> **SUPPLIED MATERIAL**
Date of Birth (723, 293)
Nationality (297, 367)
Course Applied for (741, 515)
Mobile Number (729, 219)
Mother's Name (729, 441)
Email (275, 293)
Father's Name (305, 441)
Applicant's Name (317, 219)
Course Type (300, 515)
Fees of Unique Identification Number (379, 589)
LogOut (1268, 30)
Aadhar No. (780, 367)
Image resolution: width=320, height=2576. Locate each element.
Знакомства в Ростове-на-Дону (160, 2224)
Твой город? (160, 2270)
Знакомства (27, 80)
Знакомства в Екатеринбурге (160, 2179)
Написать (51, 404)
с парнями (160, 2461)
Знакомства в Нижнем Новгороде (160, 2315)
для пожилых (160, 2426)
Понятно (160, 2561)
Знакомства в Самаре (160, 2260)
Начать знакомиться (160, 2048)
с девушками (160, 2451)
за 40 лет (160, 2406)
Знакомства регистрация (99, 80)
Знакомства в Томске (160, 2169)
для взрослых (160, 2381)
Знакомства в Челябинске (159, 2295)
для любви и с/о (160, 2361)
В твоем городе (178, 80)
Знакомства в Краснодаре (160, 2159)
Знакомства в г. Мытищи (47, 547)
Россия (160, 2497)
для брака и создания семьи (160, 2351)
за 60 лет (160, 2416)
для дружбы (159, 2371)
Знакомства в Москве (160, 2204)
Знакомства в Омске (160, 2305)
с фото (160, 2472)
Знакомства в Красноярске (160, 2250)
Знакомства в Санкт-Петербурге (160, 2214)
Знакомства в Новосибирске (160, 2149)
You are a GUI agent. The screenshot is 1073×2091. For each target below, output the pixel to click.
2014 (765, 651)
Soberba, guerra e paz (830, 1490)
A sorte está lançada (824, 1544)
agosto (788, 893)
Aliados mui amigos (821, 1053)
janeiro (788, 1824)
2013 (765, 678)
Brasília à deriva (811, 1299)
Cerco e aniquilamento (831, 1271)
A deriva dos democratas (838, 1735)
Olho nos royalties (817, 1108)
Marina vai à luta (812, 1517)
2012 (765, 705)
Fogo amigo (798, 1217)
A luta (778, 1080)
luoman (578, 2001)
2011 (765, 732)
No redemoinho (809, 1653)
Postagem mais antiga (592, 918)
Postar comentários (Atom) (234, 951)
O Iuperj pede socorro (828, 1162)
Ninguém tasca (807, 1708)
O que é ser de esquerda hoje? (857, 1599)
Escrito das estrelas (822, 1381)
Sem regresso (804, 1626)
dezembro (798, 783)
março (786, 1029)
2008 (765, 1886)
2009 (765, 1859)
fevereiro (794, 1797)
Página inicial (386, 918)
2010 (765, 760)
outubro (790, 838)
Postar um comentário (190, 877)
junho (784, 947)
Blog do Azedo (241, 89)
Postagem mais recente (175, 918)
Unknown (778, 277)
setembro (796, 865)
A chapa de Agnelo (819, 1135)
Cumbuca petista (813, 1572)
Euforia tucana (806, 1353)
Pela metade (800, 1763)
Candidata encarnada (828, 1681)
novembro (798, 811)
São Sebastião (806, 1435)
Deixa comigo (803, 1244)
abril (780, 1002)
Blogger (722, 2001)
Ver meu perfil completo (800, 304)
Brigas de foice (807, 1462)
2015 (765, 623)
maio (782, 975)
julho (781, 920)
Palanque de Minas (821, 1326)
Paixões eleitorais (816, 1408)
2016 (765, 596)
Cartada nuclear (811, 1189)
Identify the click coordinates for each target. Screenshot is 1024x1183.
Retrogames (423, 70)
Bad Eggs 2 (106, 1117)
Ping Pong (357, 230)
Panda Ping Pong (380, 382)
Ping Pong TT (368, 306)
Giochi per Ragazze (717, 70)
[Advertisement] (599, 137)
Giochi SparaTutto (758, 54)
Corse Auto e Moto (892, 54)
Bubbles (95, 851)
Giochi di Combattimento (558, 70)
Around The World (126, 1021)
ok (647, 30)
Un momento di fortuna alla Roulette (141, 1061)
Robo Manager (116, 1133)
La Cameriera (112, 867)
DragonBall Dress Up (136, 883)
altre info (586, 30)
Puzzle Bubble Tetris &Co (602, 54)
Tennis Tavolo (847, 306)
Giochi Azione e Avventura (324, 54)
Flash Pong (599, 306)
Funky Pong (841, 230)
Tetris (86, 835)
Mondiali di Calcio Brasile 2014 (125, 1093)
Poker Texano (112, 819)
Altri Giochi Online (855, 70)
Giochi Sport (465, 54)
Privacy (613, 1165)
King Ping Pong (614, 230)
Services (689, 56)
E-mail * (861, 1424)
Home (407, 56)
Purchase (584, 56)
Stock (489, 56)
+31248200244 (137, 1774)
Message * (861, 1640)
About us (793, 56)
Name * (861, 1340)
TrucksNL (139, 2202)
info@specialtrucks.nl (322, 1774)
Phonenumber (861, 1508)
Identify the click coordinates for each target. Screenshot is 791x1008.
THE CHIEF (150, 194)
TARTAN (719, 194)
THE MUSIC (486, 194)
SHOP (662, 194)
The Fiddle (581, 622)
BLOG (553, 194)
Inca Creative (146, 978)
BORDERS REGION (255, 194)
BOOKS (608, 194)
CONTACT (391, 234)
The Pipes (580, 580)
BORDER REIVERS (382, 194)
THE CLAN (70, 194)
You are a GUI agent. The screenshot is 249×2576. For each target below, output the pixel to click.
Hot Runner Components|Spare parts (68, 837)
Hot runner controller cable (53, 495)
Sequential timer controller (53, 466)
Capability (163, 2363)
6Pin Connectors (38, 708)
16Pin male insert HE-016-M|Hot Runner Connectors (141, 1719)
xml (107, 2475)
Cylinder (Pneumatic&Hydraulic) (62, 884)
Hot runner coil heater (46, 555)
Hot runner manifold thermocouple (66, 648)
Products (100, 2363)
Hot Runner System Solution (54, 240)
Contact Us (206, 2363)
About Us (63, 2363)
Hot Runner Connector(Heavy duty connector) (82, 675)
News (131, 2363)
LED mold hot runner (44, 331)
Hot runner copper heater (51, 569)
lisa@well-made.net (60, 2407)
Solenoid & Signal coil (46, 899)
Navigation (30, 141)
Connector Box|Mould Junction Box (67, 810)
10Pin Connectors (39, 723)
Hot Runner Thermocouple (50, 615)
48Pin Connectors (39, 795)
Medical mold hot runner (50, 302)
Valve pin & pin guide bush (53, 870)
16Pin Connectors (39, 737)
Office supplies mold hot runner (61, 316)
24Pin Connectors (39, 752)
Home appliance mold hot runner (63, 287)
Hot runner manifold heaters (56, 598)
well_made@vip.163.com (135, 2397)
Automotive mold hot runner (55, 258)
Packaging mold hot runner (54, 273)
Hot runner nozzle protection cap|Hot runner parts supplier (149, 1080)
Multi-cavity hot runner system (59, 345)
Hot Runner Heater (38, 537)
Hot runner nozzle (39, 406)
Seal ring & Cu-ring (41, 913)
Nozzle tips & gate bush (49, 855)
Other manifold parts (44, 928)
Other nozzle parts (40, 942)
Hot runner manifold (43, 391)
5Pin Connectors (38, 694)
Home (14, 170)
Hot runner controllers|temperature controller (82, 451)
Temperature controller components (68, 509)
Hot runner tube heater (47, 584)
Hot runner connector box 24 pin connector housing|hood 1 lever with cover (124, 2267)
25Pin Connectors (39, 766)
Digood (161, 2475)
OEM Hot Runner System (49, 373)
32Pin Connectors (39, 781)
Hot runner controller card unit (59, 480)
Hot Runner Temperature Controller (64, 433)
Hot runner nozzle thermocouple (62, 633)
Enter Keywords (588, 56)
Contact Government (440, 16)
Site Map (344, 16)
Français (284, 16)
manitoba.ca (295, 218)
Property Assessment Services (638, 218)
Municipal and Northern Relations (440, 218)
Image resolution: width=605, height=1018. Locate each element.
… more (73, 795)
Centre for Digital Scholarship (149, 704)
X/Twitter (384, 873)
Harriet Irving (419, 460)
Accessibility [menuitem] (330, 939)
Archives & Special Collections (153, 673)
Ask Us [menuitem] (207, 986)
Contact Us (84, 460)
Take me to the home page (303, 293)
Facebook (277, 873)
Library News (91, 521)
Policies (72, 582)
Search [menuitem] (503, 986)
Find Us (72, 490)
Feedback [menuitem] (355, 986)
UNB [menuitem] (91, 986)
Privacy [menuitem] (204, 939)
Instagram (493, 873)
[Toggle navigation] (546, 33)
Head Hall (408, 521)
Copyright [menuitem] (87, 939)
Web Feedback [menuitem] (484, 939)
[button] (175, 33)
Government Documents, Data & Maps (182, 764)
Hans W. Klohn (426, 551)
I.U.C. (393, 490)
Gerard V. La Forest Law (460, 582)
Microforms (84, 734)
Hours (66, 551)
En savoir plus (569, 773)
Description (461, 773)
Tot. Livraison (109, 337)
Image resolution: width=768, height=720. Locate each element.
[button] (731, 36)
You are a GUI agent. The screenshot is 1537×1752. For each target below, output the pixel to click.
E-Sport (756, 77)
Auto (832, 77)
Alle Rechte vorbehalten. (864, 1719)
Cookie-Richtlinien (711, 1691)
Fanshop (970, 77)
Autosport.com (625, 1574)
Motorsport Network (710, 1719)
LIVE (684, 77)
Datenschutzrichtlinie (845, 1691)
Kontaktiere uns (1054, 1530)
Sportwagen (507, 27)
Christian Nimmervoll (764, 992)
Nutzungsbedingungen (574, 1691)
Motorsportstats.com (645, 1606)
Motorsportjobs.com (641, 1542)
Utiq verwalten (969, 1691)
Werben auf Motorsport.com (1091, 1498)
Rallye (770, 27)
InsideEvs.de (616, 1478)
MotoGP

> **WHAT THE EXERCISE ASKS**
Output, as a numbered list without any blank lines, the stretch of lines from the very first one through the line containing "Знакомства в Санкт-Петербурге (160, 2214)".

> **EXERCISE ANSWER**
1. Date of Birth (723, 293)
2. Nationality (297, 367)
3. Course Applied for (741, 515)
4. Mobile Number (729, 219)
5. Mother's Name (729, 441)
6. Email (275, 293)
7. Father's Name (305, 441)
8. Applicant's Name (317, 219)
9. Course Type (300, 515)
10. Fees of Unique Identification Number (379, 589)
11. LogOut (1268, 30)
12. Aadhar No. (780, 367)
13. Image resolution: width=320, height=2576. Locate each element.
14. Знакомства в Ростове-на-Дону (160, 2224)
15. Твой город? (160, 2270)
16. Знакомства (27, 80)
17. Знакомства в Екатеринбурге (160, 2179)
18. Написать (51, 404)
19. с парнями (160, 2461)
20. Знакомства в Нижнем Новгороде (160, 2315)
21. для пожилых (160, 2426)
22. Понятно (160, 2561)
23. Знакомства в Самаре (160, 2260)
24. Начать знакомиться (160, 2048)
25. с девушками (160, 2451)
26. за 40 лет (160, 2406)
27. Знакомства регистрация (99, 80)
28. Знакомства в Томске (160, 2169)
29. для взрослых (160, 2381)
30. Знакомства в Челябинске (159, 2295)
31. для любви и с/о (160, 2361)
32. В твоем городе (178, 80)
33. Знакомства в Краснодаре (160, 2159)
34. Знакомства в г. Мытищи (47, 547)
35. Россия (160, 2497)
36. для брака и создания семьи (160, 2351)
37. за 60 лет (160, 2416)
38. для дружбы (159, 2371)
39. Знакомства в Москве (160, 2204)
40. Знакомства в Омске (160, 2305)
41. с фото (160, 2472)
42. Знакомства в Красноярске (160, 2250)
43. Знакомства в Санкт-Петербурге (160, 2214)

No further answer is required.